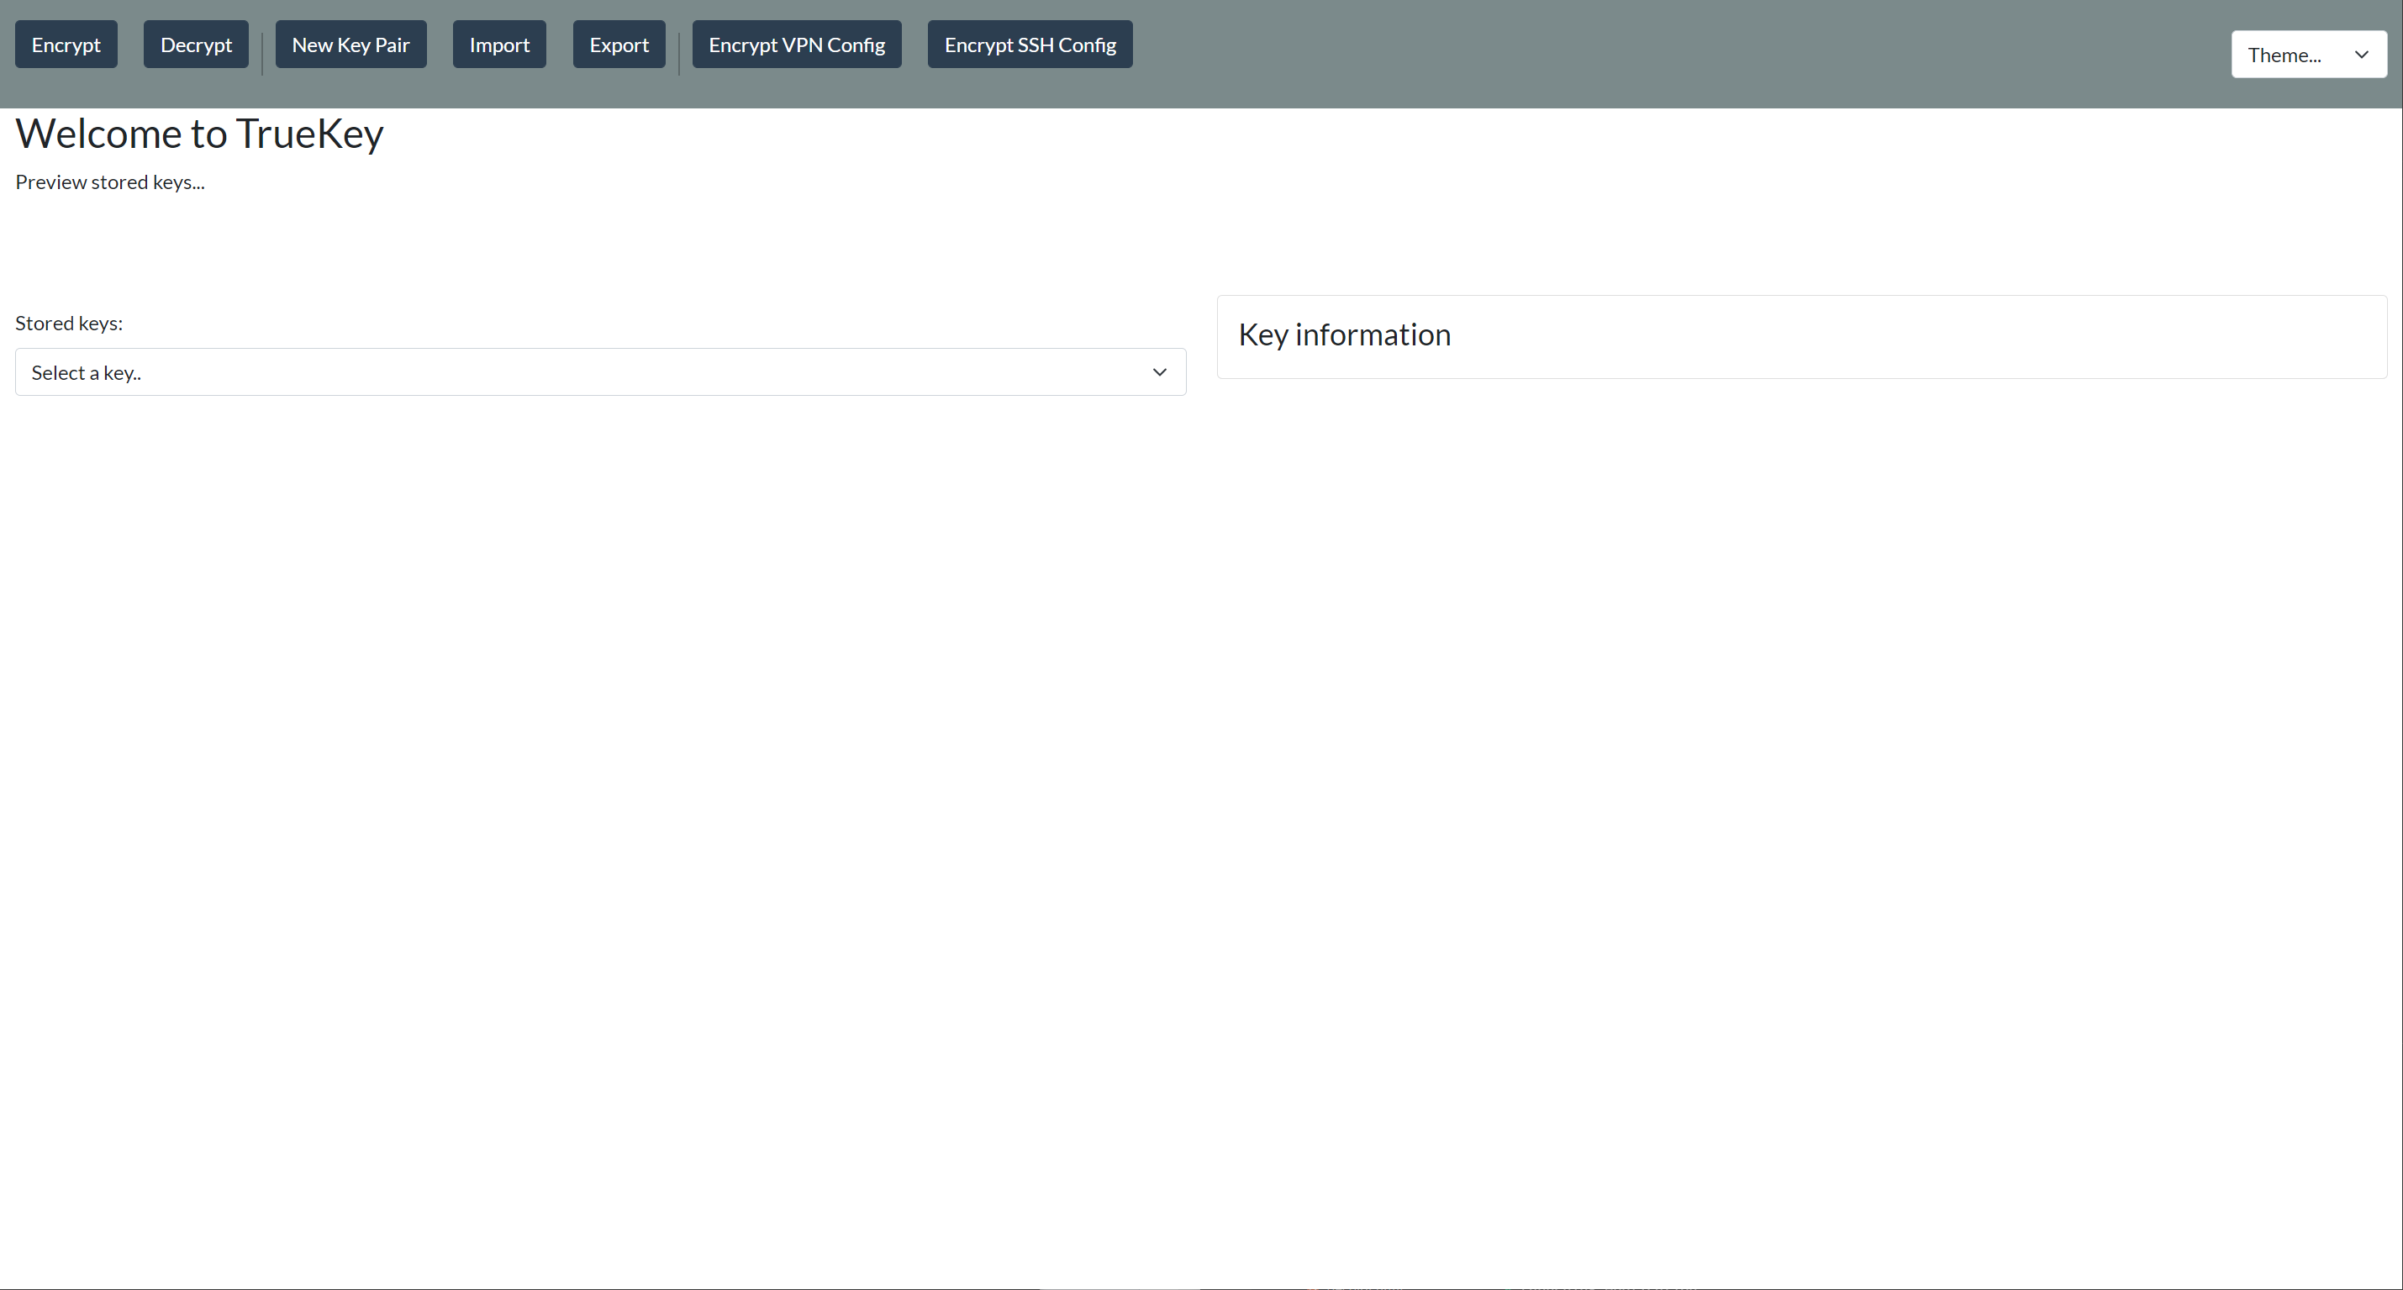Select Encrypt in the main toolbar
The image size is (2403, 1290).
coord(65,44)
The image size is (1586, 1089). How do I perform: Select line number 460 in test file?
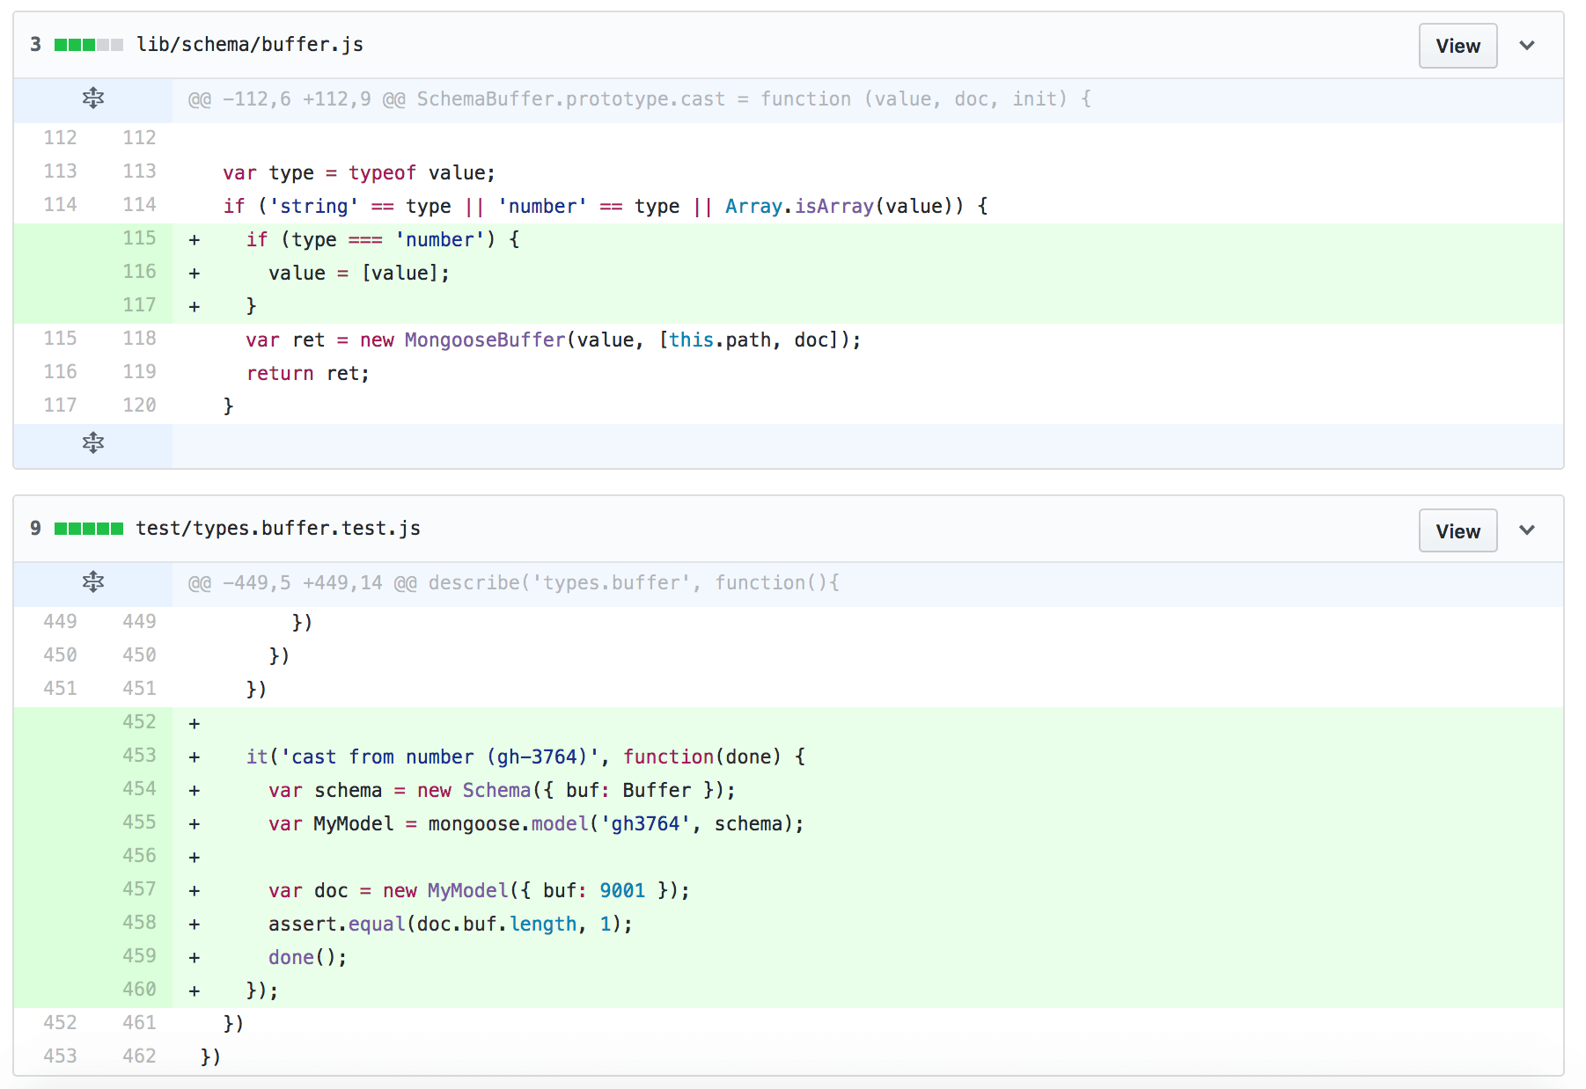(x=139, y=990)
==
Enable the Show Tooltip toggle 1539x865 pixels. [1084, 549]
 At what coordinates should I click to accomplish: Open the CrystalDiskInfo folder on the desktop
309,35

* SET PROBLEM: Please update the lines starting at the one containing "Select Encrypt in the main toolbar" and ending at the one containing "(x=139, y=990)", changing "test file" to "config file" and keeping everything else the same. Leave the pictures out of your answer.

* SOLUTION FOR THIS TASK:
Select Encrypt in the main toolbar
The image size is (2403, 1290).
coord(65,44)
The image size is (1586, 1089). How do I perform: Select line number 460 in config file?
(x=139, y=990)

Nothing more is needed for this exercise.